Recently, EEG recording techniques and source analysis have improved, making it feasible to tap into fast network dynamics. Yet, analyzing whole-cortex EEG signals in source space is not standard, partly because EEG suffers from volume conduction: Functional connectivity (FC) reflecting genuine functional relationships is impossible to disentangle from spurious FC introduced by volume conduction.
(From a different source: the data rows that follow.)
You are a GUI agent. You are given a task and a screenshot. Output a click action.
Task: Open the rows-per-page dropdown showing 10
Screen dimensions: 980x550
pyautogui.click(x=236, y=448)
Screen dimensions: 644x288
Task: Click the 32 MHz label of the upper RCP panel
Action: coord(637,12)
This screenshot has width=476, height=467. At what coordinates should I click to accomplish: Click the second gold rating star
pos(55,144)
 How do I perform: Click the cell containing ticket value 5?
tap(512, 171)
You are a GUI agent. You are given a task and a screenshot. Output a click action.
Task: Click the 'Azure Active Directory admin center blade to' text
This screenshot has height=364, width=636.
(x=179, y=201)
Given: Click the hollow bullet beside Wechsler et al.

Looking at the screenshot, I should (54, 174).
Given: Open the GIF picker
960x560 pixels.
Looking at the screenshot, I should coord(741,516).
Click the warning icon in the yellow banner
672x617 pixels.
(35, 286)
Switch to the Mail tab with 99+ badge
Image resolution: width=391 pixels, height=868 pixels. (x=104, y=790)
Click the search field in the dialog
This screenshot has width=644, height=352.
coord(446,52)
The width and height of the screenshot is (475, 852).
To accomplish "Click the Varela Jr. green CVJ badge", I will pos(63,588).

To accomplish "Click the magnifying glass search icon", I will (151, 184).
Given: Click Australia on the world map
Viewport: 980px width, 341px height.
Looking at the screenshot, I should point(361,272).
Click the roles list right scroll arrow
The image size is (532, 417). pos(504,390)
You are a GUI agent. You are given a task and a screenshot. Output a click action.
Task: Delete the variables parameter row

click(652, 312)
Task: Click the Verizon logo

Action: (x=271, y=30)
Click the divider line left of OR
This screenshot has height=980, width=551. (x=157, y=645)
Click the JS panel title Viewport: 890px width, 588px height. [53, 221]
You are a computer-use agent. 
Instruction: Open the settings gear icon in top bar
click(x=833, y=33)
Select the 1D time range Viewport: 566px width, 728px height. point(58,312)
Here, we investigate the relationship between white matter structural connectivity (SC) and large-scale network structure encoded in EEG-FC. We start by confirming that FC (power envelope correlations) is predicted by SC beyond the impact of Euclidean distance, in line with the assumption that SC mediates genuine FC. We then use information from white matter structural connectivity in order to smooth the EEG signal in the space spanned by graphs derived from SC. Thereby, FC between nearby, structurally connected brain regions increases while FC between nonconnected regions remains unchanged, resulting in an increase in genuine, SC-mediated FC. We analyze the induced changes in FC, assessing the resemblance between EEG-FC and volume-conduction- free fMRI-FC, and find that smoothing increases resemblance in terms of overall correlation and community structure. This result suggests that our method boosts genuine FC, an outcome that is of interest for many EEG network neuroscience questions.